Marching into Dr Von Braun’s office, the pair demonstrated the LRV model that utilised a G.I. Joe figurine in place of an astronaut. Von Braun was fascinated by the remote control toy that was trundling around his feet. Elated that his vision of driving on the Moon would actually become a reality, Braun exclaimed ‘we must do this!’
After some more development with Nasa and Boeing (who would build the rover), the LRV was born. Powered by a pair of batteries giving it a range of 57 miles, it might appear simple, but this ‘Moon Buggy’ was complex in design. Engineers created a lightweight wax-based system that regulated battery temperature, rugged suspension, and rear wheel steering for the best manoeuvrability. Even the tyres were extremely specialised, being made from wire to prevent degradation in extreme heat or cold and to capture dirt between the gaps, to increase friction with the Moon’s surface. Extensive work was done to simulate how the car would behave in reduced gravity and how the astronauts should deal with driving it. Eventually, the first LRV was ready for Apollo 15.

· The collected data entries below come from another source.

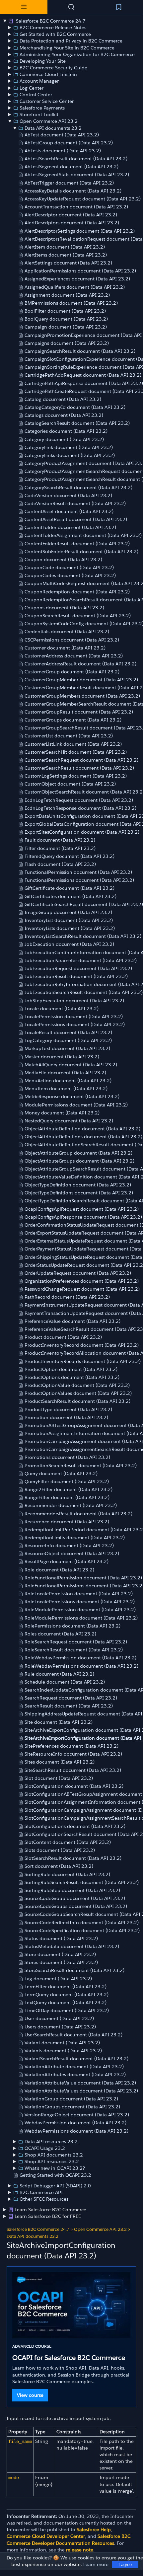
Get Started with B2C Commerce (55, 34)
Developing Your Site (43, 61)
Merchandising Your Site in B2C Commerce (67, 48)
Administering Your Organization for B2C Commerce (77, 54)
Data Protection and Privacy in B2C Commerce (71, 41)
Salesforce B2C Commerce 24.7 (50, 21)
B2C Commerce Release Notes (53, 28)
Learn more (95, 2564)
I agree (125, 2564)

Deployed and touching the surface for the first time, a car had arrived on the Moon. However, it became apparent that the front steering mechanism had broken during the violent ascent from Earth on the Saturn V rocket. Mercifully, the rear-wheel steering was still functional and served as an effective redundancy. David Scott and Jim Irwin became the first people to drive a vehicle beyond Earth. The LRV proved invaluable to the astronauts as they traversed the Moon far faster than before. Capable of carrying samples and feeding back live video to Earth, two more rovers became a staple of Apollo 16 and 17.
After the cancellation of the Apollo program, man never returned to the Moon, leaving three low-mileage LRVs 238,900 miles from home. It has been speculated that if Apollo 15’s vehicle could ever be recovered, it might become the most valuable car back here on Earth. It might even be worth enough for NASA to break even on the $38 million spent on its development!
The Lunar Roving Vehicle is not only one of automotive’s greatest achievements, but also represents a landmark in human history.